Così come si presenta pietra miliare nel processo di democratizzazione del mondo arabo per avere per la prima volta istituito l’ordinamento federale, accreditando il diritto all’autogoverno delle singole comunità etnico-confessionali corrispondenti a specifici ambiti territoriali. Se si pensa che l’intera regione a sud e a est del Mediterraneo è retta prevalentemente da autocrazie e che al contempo si caratterizza per una pluralità etnico-confessionale, si può immaginare la portata rivoluzionaria della Costituzione irachena. A questo punto sarà il popolo, nel referendum previsto per il prossimo 15 ottobre, a pronunciarsi e a dirimere le riserve avanzate dalla minoranza formata dai sunniti, pesantemente condizionati dai terroristi binladiani e saddamiani, e dal ribelle sciita Moqtada al Sadr.
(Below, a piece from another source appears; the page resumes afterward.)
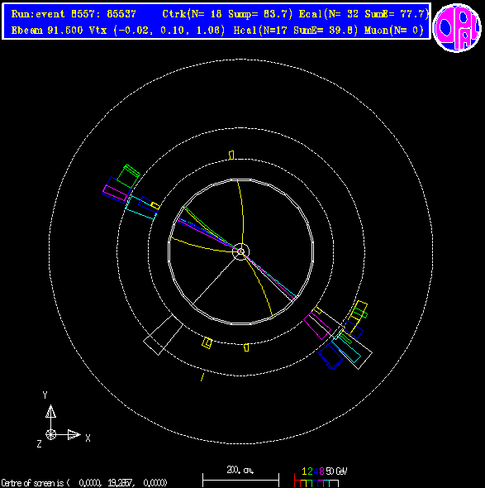The image size is (485, 488).
Task: Select the white straight track toward lower left
Action: (215, 280)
Per un altro verso, se voliamo ancora più in alto, e consideriamo il contesto dell’emergenza internazionale legata al terrorismo di matrice islamica, riscontriamo che la Costituzione irachena è riuscita a centrare il bersaglio con la messa fuorilegge della pratica del takfir , ovvero della condanna di apostasia dei musulmani. Perché è questa la vera radice dell’odio religioso che ha legittimato e autorizzato la lunga scia di sangue a partire dall’assassinio del presidente egiziano Sadat il 6 ottobre 1981, dal massacro di 150 mila civili algerini dopo il 1992, fino alla recente deriva del terrorismo globalizzato che colpisce ovunque e indiscriminatamente musulmani, cristiani, ebrei, arabi, occidentali e orientali.
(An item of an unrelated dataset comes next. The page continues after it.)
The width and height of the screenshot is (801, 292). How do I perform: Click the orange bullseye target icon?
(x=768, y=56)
Nel momento in cui Al Qaeda ha trasformato l’Iraq nella prima linea della sua guerra santa contro tutti gli infedeli e gli apostati, la Costituzione irachena ha correttamente individuato nella pratica dell’apostasia il fulcro del male dell’islam. Se si pensa che oggi il 95 per cento delle vittime del terrorismo sono iracheni, che il 90 per cento delle vittime cade per mano di kamikaze islamici, che il 90 per cento dei kamikaze islamici sono stranieri di cui il 55 per cento sauditi, è evidente la radice ideologica del terrorismo. Sono migliaia gli aspiranti kamikaze sauditi, convinti dal fondamentalismo islamico wahhabita a considerare legittimo il massacro degli sciiti in quanto eretici, che approdano volontariamente in Iraq per espletare il loro «martirio».
Negli scorsi giorni la Siria, principale varco di transito dei terroristi arabi e ansiosa di riscattare la propria immagine di Paese-canaglia, ha consegnato alle Nazioni Unite un elenco di 1200 terroristi arrestati di cui il 70 per cento sono sauditi.
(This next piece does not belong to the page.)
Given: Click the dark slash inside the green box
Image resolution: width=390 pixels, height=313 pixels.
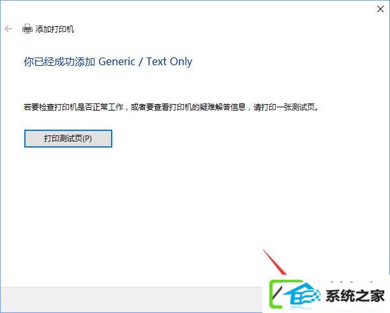Looking at the screenshot, I should pyautogui.click(x=278, y=293).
Quanto questo «male» sia diffuso e radicato anche nel nostro Paese, l’ho constatato anche due giorni fa al Meeting dell’Amicizia di Comunione e Liberazione a Rimini. In uno degli incontri sulle tematiche islamiche, Fatima, una universitaria marocchina orgogliosa di indossare il velo, ha sostenuto che secondo lei l’islam sarebbe la «religione mediana» perché si situa tra i «terroristi e i falsi musulmani». Questi ultimi sarebbero «quelli che dicono di essere musulmani ma poi bevono il vino e non pregano nelle moschee». Quindi, a suo avviso, Bin Laden e la maggioranza di musulmani non rigorosamente osservanti e praticanti sarebbero allo stesso modo dei «nemici dell’islam». Al riguardo vale la pena ricordare che in Italia solo il 5 per cento dei musulmani frequenta abitualmente le moschee.
Probabilmente dovremmo imparare dagli iracheni. È diventato più che mai impellente che anche in Italia – così come si sta facendo in Gran Bretagna, Francia e Olanda – si operi per scardinare la struttura fisica e mentale che produce odio e violenza. Di cui il takfir è la manifestazione concreta. Fosse soltanto per l’acume e il coraggio dimostrato dagli iracheni nell’aver messo nella Costituzione la denuncia della radice ideologica del terrore, dovremmo essere loro grati. Perché la battaglia contro il terrore ci accomuna e il suo esito in Iraq ci riguarda assai da vicino.